This work constitutes a wonderful illustration of the decorative experimentation undertaken in the years leading up to the First World War, and in particular to that linked to the world of fashion. Often called, somewhat hastily, "the pre-Art Deco of fashion designers", it reveals a search for a new style which merits consideration for itself, despite its debt to Art Nouveau or the fact that it prefigures Art Deco.
During a trip he made in 1911 to Germany and Vienna, the famous fashion designer, Paul Poiret, was enchanted by the creations of the Wiener Werkstatte.

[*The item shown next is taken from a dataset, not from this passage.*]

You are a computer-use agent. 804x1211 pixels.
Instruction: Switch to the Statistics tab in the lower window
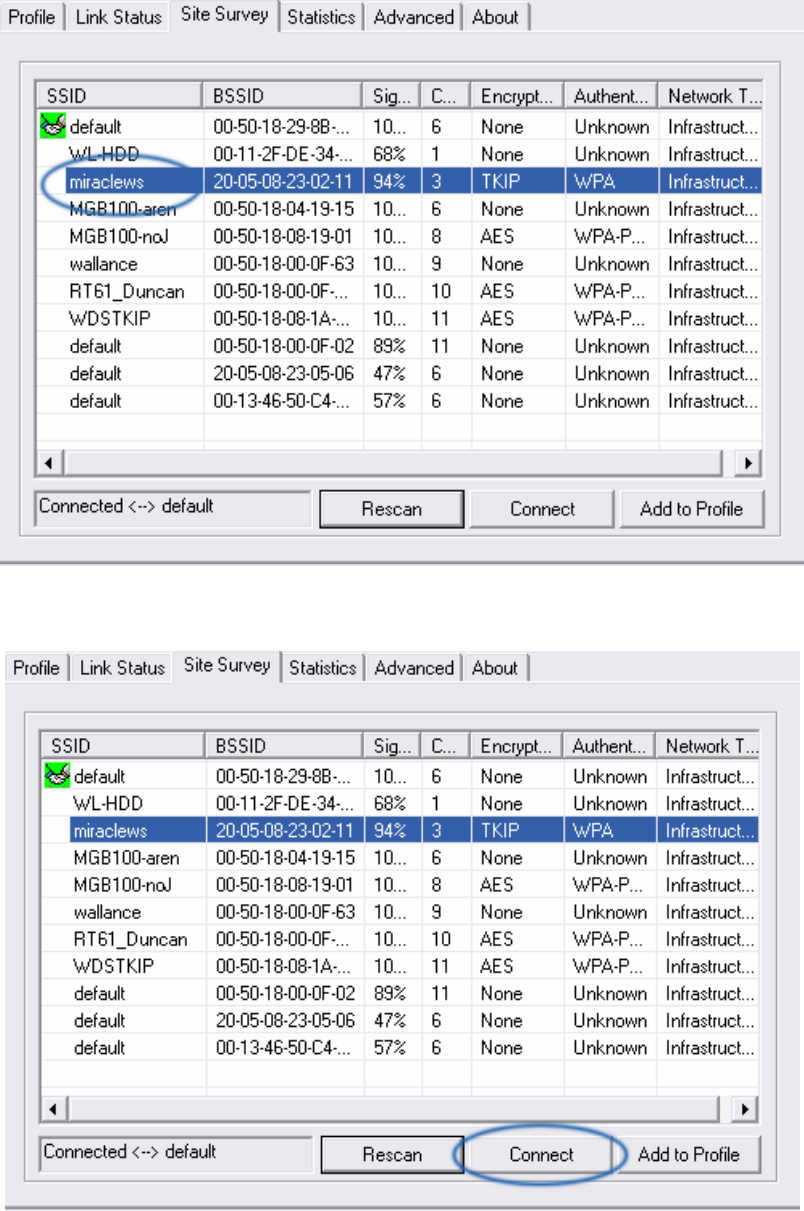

Shortly after his return, he created the Maison Martine, offering furniture, furnishings and various accessories to an avant-garde clientele.
The decoration on this screen –a rambling rose full of heavy flowers, falling leaves and a sprinkling of drops– is noticeable for its brightness and its sobriety. The graphic style of the bush combines the remarkable arabesques of the stems and the roses with a rigorously geometric arrangement of the flowers in groups of three.

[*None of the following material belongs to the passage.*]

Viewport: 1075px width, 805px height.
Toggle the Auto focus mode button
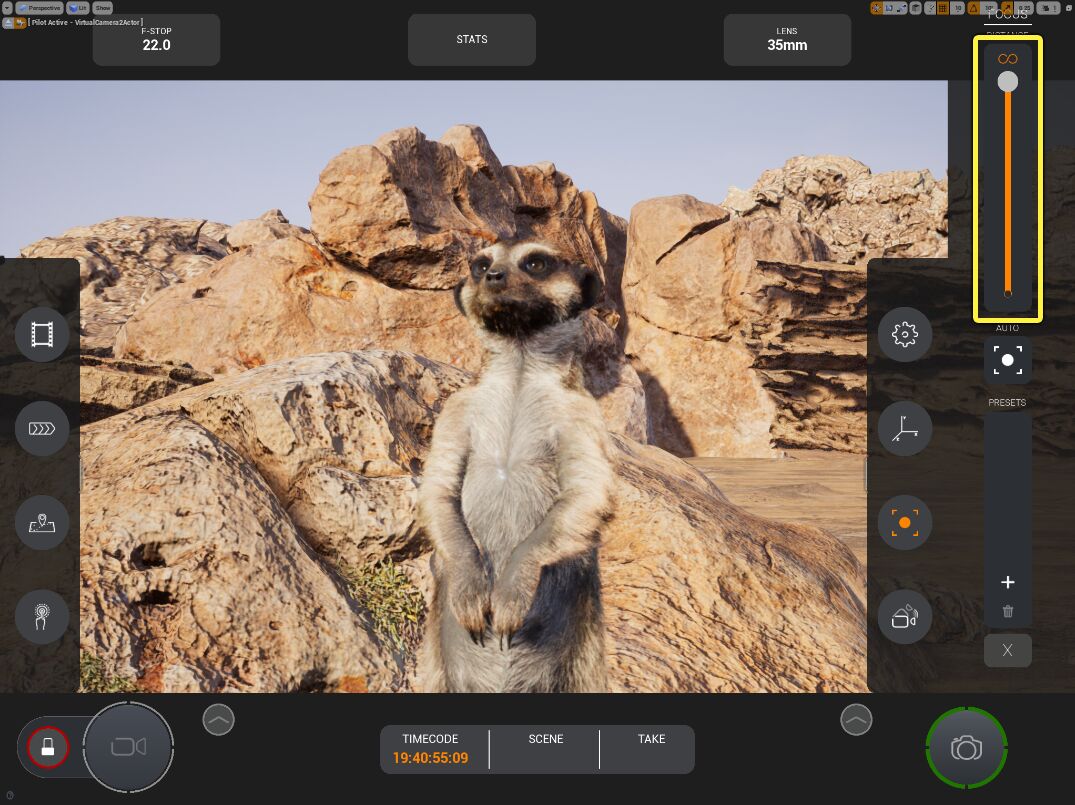click(1007, 360)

The embroidery and the shimmering harmony of the motifs on the black background certainly reflect the world of fashion, but a fashion influenced by the theatre, and in particular by the Ballets Russes that burst onto the Parisian stage in 1909. Finally, although a certain Viennese influence might be evident in the black backgrounds that was in fashion at that time, in the black fabrics threaded with gold and enhanced with sumptuous reds and in the ebony-veneered furniture, painted or decorated with lacquer, we should also note that in the 1910s, Chinese cabinets, embroidered screens and Japan lacquer work were also being reintroduced into interior design.